Flash hanya membalas dengan senyuman, lalu melenggang pergi menuju padang ilalang. Dia mengibaskan tangan kanannya, tiba-tiba muncul sebilah belati sepanjang lengan di genggamannya.

"Nah, Hikaru. Ayo kita cari anak-anak. Kita bawa mereka ke panti. Kita juga bisa berlatih mengalirkan mana di dalam sana," celetuk Alvia.

"Ehm, tentu saja."

Dua remaja itu segera mencari tiga serangkai yang berkeliaran di bilik rawat.

Tak butuh waktu lama bagi mereka untuk menemukan anak-anak itu. Tawa riang dan langkah kaki mereka begitu riuh meramaikan bilik rawat. Alvia dan Flash pun segera membawa mereka ke dalam gedung panti.

Semua pintu keduanya kunci. Terkecuali sebuah pintu di bagian belakang yang dekat dengan perapian.

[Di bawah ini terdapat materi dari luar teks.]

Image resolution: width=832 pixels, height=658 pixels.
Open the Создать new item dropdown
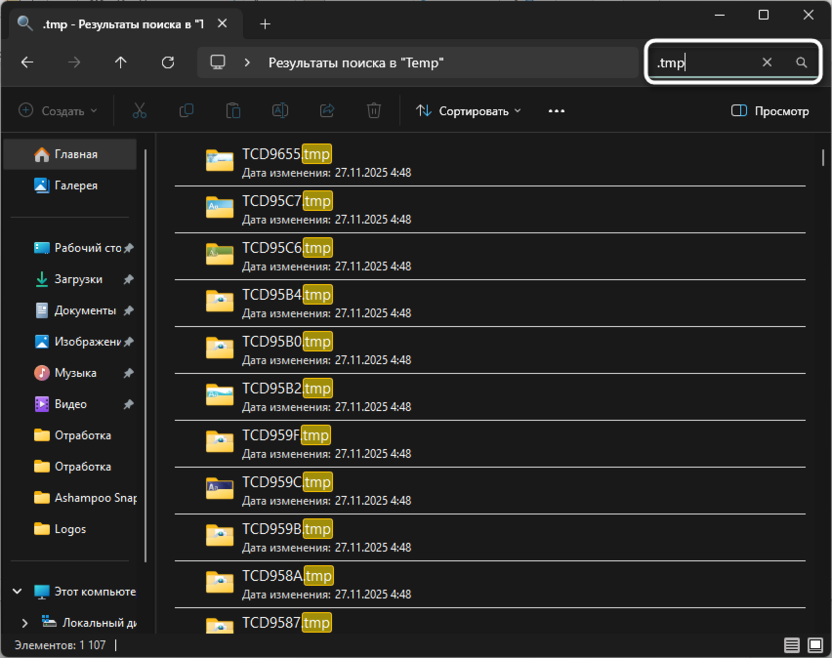click(x=58, y=111)
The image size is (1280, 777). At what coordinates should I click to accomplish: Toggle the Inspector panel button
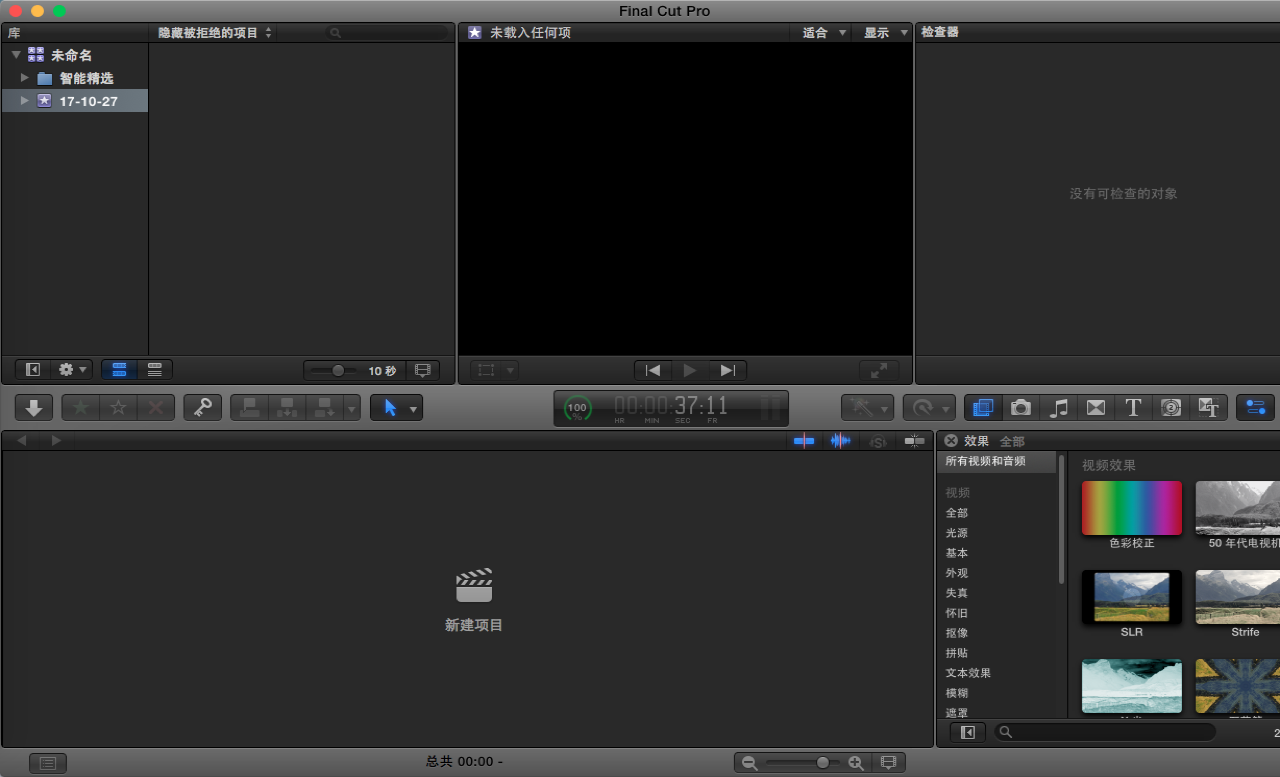coord(1257,407)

Tak lupa, Hikaru juga membawa sebilah pedang bersamanya. Entah dia bisa menggunakannya atau tidak. Yang jelas, setidaknya itu bisa dia gunakan untuk melindungi diri bersama anak-anak jikalau terjadi sesuatu diluar dugaan.

"Nah, bagaimana kalau kita berlatih sihir sekarang?"

Anak-anak menyambut meriah tawaran dari Alvia tersebut.

"Bagus, kak Hikaru juga akan berlatih bersama kita."

Tanya, Hesney dan June segera mengalihkan pandangan kepada pemuda itu. Mereka menatapnya dengan polos.

"Kakak sudah tua begini tidak bisa menggunakan sihir?" celetuk Tanya tiba-tiba.

Bagai tersambar petir hati Hikaru. Pertanyaan itu menusuk masuk ke dalam perasaaannya.

"Ah, aku lupa cara menggunakannya," jawab Hikaru pelan.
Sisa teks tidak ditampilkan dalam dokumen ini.